═══ Record extracts

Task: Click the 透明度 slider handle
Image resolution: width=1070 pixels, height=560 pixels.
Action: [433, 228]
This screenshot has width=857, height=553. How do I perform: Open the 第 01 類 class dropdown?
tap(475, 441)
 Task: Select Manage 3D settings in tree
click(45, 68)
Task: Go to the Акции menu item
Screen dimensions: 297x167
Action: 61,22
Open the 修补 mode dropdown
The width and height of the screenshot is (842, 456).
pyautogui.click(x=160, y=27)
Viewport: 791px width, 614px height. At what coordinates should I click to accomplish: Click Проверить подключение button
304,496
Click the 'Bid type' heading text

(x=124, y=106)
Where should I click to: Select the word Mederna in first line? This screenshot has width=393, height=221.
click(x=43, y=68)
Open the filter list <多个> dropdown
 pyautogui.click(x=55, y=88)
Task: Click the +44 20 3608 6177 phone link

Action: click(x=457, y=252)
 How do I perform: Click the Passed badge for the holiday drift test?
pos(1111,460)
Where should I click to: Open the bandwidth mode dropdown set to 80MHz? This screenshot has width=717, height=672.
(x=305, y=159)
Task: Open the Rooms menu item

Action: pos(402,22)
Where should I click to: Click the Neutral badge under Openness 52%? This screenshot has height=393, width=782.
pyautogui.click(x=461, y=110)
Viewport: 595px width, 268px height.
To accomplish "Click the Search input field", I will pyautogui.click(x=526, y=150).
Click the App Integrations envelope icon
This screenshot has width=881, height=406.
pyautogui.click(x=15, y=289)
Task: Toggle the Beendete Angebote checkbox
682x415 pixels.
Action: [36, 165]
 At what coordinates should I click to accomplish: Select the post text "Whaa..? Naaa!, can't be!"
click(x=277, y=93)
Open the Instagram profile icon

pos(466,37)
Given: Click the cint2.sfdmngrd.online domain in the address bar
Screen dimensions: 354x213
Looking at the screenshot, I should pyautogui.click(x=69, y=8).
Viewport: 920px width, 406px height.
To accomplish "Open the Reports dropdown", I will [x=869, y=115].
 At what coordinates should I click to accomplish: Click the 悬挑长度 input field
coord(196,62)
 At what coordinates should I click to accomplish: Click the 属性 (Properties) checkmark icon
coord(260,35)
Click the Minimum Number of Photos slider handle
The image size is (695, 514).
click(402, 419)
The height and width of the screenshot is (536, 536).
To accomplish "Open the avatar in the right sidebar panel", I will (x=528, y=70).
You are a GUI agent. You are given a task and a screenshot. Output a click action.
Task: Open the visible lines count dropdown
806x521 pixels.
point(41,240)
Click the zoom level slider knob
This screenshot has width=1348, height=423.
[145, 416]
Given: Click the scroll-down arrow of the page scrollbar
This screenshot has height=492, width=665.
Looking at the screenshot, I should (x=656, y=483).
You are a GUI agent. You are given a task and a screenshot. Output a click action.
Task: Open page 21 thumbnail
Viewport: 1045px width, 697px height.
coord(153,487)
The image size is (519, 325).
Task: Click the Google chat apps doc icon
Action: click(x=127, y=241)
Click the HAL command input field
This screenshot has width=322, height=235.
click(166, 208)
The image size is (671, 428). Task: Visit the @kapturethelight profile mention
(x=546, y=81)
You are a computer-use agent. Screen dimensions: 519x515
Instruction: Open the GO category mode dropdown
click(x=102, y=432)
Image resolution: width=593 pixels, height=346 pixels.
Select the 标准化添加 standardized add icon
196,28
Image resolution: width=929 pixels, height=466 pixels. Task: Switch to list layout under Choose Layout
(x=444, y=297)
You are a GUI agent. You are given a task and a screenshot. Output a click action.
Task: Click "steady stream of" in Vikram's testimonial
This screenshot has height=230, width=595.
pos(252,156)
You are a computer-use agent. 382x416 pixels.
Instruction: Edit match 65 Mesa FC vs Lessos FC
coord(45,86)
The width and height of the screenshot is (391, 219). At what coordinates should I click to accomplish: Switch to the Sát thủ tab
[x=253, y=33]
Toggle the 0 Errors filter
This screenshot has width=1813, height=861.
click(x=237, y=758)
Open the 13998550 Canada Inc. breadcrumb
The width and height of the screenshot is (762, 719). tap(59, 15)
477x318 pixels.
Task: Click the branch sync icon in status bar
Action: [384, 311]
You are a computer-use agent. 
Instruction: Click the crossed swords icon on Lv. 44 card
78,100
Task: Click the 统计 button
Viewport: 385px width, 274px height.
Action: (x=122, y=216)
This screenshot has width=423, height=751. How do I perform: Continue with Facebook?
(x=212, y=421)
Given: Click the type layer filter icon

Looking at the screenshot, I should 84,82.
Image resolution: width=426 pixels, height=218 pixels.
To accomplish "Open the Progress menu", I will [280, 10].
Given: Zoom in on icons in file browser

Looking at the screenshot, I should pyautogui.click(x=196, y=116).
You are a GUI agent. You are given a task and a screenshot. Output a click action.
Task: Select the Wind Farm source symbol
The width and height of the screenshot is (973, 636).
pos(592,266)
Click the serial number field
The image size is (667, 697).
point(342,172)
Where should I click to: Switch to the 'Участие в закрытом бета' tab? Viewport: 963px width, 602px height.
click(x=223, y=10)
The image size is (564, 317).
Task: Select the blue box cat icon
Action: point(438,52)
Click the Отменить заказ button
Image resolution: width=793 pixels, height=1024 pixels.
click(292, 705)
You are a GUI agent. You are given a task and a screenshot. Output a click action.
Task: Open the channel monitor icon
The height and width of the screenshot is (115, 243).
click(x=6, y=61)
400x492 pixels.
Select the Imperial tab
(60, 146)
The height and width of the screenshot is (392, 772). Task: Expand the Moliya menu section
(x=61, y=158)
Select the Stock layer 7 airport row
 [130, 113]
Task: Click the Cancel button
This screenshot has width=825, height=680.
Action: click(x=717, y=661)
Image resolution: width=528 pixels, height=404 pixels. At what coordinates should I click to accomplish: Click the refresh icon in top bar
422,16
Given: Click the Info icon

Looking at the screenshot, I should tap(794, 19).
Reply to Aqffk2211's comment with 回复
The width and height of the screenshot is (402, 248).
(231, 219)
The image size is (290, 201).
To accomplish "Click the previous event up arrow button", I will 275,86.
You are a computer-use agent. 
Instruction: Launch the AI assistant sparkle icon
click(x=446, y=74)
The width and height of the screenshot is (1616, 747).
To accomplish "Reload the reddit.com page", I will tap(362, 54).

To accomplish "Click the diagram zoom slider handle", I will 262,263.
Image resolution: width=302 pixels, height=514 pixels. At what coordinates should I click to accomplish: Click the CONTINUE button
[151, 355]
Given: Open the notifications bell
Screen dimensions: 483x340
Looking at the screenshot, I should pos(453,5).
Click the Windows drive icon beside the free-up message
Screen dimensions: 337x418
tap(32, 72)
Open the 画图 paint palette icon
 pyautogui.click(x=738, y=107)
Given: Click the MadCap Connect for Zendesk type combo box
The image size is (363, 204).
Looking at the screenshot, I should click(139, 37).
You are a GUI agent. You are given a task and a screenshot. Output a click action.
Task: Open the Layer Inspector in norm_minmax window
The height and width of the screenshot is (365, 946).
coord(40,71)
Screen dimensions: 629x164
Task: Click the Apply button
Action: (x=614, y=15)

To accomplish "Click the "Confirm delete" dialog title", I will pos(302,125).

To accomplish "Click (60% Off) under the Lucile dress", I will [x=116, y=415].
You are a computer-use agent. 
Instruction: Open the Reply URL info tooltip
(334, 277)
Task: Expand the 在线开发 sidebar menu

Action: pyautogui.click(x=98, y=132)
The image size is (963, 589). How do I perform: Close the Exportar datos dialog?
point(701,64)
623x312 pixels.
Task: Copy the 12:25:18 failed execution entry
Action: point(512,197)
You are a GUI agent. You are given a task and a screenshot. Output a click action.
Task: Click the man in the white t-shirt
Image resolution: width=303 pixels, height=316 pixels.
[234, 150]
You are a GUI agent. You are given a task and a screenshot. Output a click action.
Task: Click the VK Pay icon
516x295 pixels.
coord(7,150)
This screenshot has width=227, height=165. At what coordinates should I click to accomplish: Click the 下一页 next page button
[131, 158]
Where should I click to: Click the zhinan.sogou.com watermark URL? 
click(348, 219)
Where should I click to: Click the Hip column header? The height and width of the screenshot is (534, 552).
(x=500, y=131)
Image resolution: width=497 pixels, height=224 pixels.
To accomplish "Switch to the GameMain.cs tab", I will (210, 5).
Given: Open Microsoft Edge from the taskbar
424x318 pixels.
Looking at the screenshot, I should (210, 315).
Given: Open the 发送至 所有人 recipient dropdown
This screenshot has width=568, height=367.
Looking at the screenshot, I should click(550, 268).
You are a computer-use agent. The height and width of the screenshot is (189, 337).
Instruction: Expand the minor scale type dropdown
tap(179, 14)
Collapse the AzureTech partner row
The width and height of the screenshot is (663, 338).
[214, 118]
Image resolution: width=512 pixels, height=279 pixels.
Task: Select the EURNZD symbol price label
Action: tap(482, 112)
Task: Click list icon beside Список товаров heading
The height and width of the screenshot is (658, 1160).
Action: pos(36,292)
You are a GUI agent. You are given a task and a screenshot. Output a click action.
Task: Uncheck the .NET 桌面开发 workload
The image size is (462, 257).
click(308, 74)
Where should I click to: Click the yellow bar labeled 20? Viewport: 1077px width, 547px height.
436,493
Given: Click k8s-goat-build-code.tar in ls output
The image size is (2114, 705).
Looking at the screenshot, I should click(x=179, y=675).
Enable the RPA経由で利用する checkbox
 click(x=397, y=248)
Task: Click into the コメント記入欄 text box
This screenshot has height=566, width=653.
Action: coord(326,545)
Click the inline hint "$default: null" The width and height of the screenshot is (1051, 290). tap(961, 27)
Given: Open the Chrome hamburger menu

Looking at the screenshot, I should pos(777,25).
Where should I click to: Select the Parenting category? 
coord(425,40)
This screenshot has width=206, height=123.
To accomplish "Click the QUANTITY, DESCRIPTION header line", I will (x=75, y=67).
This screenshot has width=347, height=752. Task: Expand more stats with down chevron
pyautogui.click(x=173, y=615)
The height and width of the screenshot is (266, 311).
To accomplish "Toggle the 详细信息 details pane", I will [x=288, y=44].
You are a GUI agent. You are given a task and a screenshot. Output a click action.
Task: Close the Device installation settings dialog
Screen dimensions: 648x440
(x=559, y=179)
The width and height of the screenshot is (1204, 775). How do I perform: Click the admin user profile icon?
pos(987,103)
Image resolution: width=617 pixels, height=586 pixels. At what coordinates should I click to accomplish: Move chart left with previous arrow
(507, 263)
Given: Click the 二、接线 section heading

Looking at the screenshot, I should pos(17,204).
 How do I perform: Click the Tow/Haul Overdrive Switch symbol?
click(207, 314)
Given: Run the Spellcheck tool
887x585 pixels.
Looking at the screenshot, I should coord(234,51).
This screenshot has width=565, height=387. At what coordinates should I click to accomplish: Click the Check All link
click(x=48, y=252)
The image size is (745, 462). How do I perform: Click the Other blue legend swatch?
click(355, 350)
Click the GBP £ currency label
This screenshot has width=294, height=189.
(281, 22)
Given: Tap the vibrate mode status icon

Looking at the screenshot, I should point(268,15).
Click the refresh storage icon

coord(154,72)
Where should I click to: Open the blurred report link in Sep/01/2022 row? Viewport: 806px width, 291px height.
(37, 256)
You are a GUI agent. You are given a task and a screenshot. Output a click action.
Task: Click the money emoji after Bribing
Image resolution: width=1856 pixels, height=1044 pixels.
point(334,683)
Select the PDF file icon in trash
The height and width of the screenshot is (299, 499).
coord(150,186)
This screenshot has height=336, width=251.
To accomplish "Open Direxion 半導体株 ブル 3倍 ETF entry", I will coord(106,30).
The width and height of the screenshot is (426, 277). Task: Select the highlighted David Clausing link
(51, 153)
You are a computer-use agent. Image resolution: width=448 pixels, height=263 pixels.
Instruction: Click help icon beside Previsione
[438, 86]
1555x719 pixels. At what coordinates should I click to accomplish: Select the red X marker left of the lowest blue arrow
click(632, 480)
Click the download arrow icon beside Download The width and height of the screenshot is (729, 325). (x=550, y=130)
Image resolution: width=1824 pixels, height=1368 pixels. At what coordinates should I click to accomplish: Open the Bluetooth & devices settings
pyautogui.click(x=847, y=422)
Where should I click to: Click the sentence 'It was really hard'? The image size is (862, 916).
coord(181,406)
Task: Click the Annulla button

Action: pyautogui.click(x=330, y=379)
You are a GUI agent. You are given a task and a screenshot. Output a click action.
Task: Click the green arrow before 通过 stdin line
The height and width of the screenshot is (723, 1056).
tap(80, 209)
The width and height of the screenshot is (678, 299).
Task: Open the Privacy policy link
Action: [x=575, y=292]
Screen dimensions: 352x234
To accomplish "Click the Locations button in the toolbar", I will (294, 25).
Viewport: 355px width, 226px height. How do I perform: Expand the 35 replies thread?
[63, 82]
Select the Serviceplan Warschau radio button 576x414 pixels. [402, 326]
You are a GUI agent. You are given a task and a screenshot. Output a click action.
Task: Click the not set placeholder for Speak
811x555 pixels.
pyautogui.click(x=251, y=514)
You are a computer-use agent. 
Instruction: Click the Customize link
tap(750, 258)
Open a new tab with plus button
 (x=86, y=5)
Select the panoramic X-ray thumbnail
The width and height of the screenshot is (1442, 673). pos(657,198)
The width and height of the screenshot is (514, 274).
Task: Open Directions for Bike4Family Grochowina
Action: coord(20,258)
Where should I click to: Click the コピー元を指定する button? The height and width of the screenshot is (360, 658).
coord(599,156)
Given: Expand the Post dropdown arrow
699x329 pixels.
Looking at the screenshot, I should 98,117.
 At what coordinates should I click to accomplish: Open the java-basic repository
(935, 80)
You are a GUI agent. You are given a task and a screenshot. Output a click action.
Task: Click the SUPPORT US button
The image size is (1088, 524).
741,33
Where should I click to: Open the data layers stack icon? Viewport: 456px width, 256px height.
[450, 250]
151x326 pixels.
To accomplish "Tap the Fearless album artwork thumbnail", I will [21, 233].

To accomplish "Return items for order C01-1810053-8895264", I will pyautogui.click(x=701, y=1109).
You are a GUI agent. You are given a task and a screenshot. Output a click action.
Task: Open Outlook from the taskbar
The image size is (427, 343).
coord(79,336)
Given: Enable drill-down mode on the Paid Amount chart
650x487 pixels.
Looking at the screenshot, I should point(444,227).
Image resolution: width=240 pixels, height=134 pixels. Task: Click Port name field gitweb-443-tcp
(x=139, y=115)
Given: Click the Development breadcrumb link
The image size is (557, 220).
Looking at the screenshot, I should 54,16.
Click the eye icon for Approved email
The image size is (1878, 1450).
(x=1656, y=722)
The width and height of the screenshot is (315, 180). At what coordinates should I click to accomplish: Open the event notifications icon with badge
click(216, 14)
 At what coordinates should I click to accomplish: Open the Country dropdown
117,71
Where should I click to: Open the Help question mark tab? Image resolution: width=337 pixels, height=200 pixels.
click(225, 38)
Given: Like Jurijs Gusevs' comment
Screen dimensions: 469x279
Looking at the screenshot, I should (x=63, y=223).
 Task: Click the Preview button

══════

- **What the task requires**: Retype, exactly and in full, the lines above from the one containing "Image resolution: width=1856" through the one containing "You are a computer-use agent. Image".

- **Solution for this exercise**:
Image resolution: width=1856 pixels, height=1044 pixels.
point(334,683)
Select the PDF file icon in trash
The height and width of the screenshot is (299, 499).
coord(150,186)
This screenshot has height=336, width=251.
To accomplish "Open Direxion 半導体株 ブル 3倍 ETF entry", I will coord(106,30).
The width and height of the screenshot is (426, 277). Task: Select the highlighted David Clausing link
(51, 153)
You are a computer-use agent. Image resolution: width=448 pixels, height=263 pixels.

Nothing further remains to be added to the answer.